## [ACTION ITEM]
Every line from the one with "Given: Select the 成交明细 sidebar tab" to the final line of the records should be printed exactly as it is, with pictures left out.
=== Begin Enclosure ===
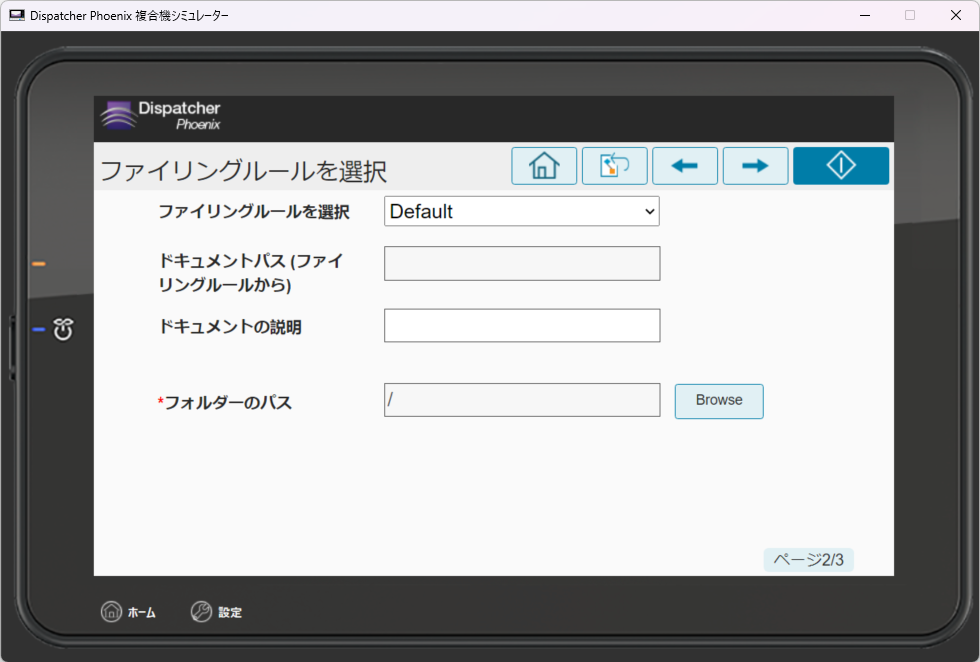Close the Dispatcher Phoenix simulator window

click(955, 15)
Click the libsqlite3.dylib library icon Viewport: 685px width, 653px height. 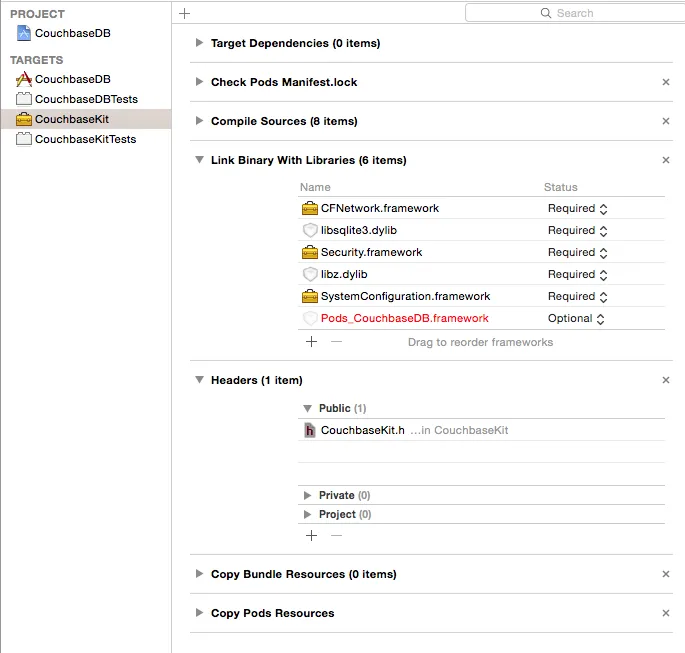[x=310, y=231]
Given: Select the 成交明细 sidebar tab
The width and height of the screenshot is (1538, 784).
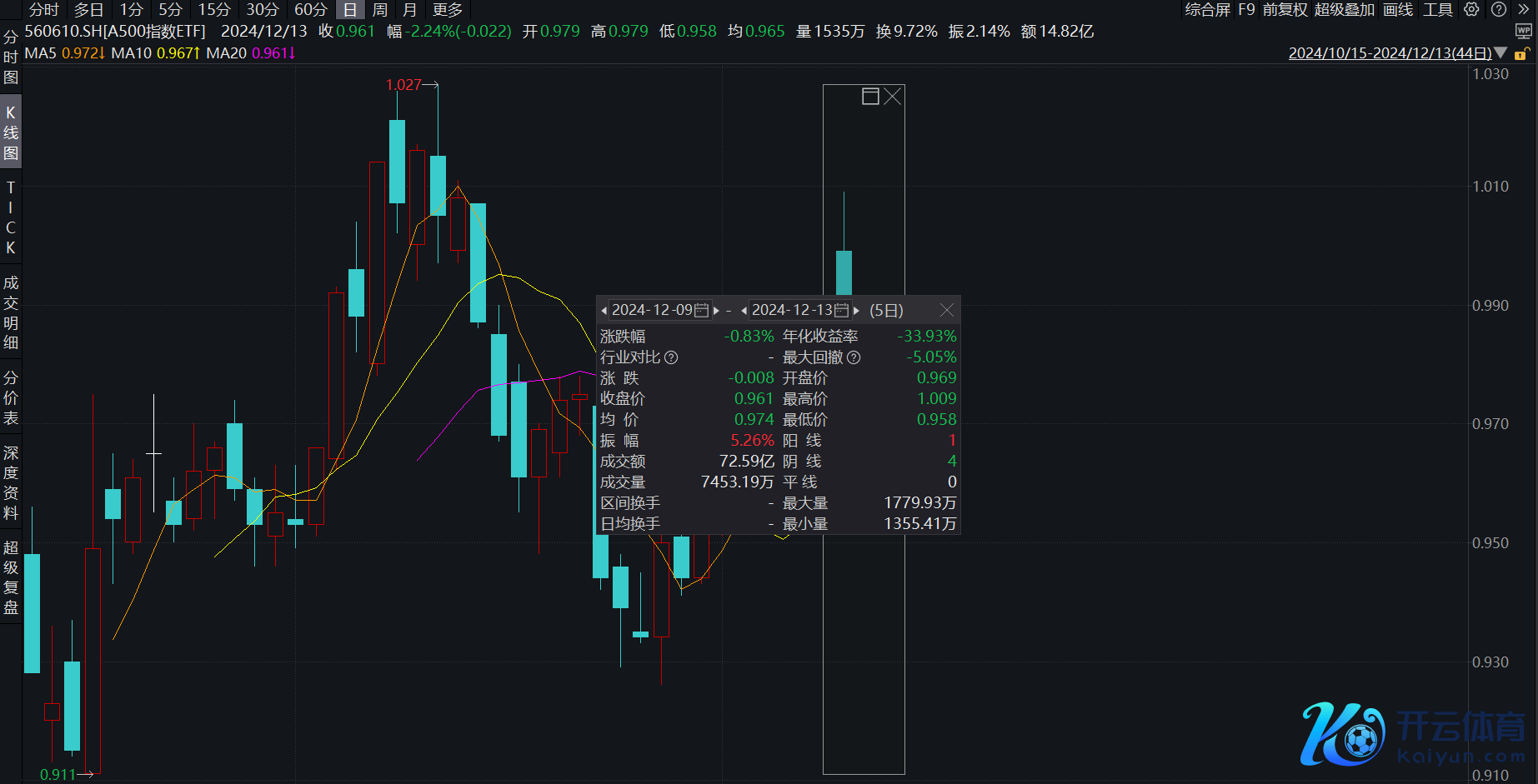Looking at the screenshot, I should [x=11, y=312].
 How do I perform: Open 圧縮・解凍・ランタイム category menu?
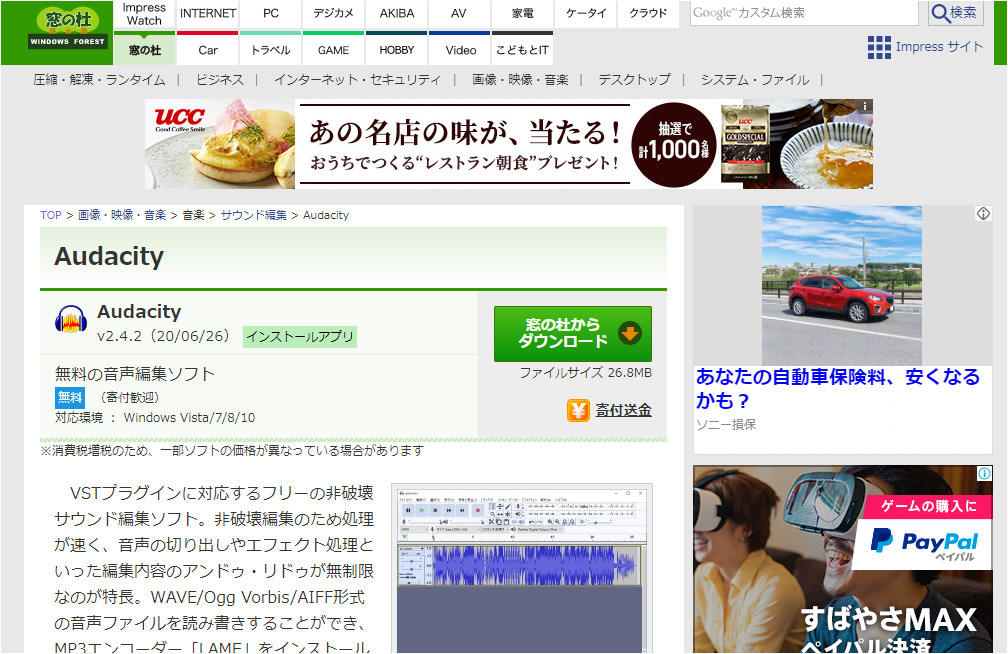99,80
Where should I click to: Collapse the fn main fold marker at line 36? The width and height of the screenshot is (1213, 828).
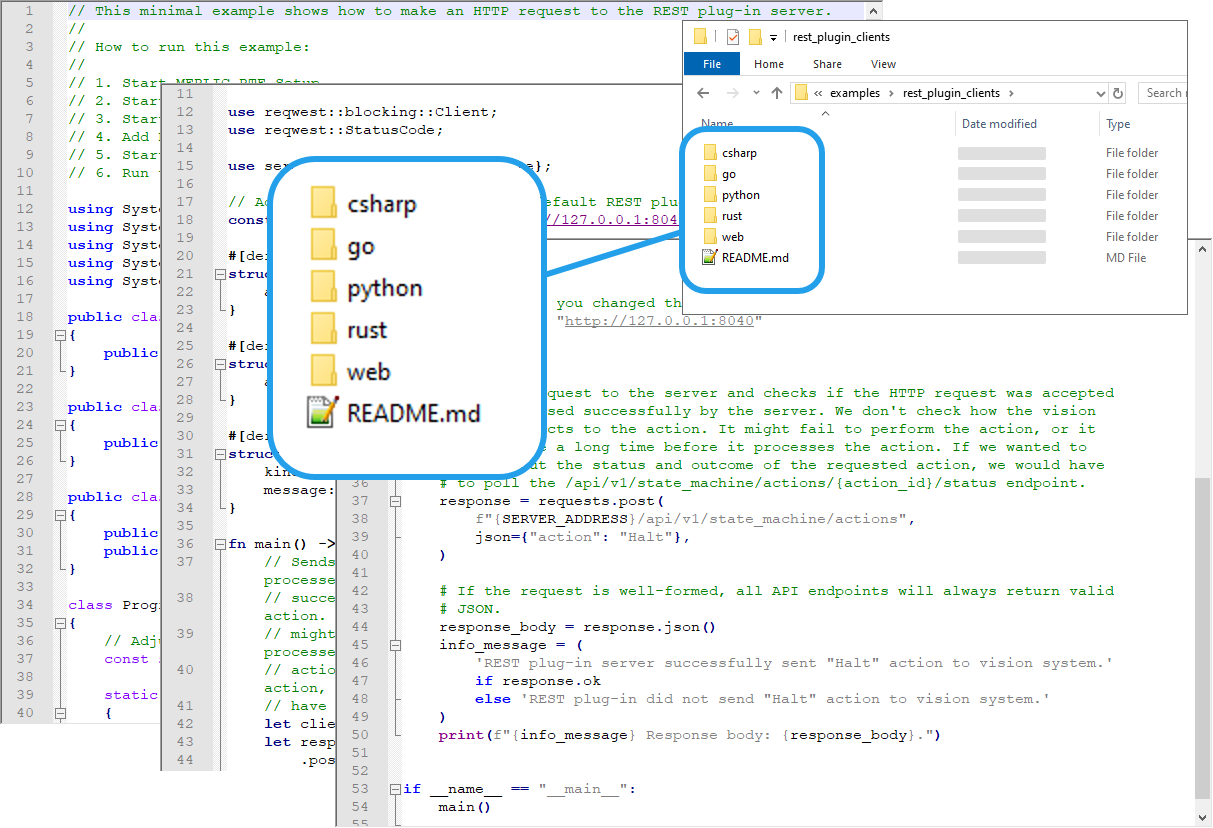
=== End Enclosure ===
## [REPLY]
Given: Select the 成交明细 sidebar tab
The width and height of the screenshot is (1538, 784).
Looking at the screenshot, I should [x=11, y=312].
 How do I perform: Open 圧縮・解凍・ランタイム category menu?
99,80
Where should I click to: Collapse the fn main fold marker at line 36? The width and height of the screenshot is (1213, 828).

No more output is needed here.